AIM OF THE TASK =>
Copy every record word for word. The images stay behind.

AVAILABLE DATA =>
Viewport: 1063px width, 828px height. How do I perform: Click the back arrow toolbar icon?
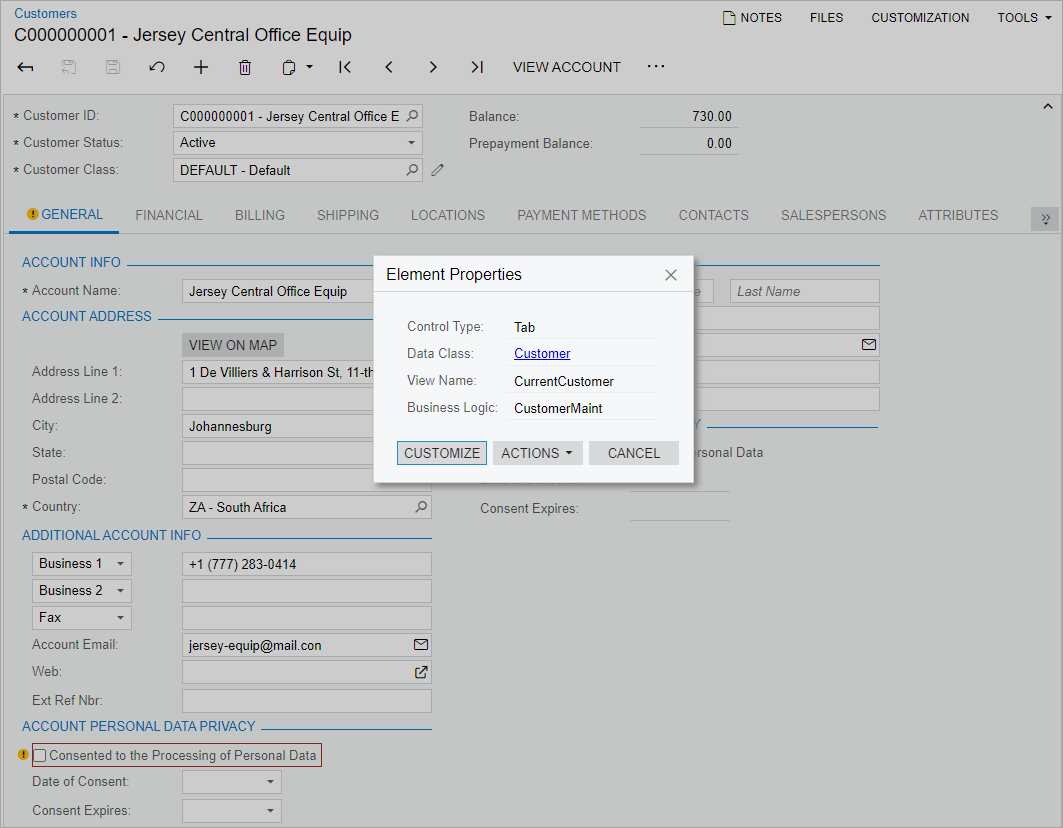(x=26, y=67)
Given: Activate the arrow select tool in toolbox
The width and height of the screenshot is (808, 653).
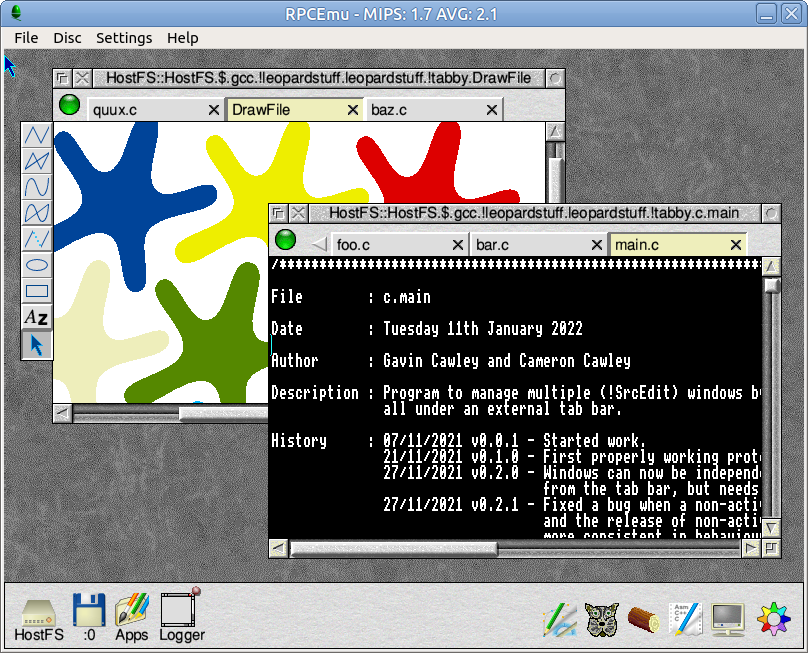Looking at the screenshot, I should coord(37,345).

WRITTEN RESPONSE =>
Viewport: 1063px width, 828px height. How do I perform: Click the back arrow toolbar icon?
(x=26, y=67)
Given: Activate the arrow select tool in toolbox
The width and height of the screenshot is (808, 653).
Looking at the screenshot, I should coord(37,345).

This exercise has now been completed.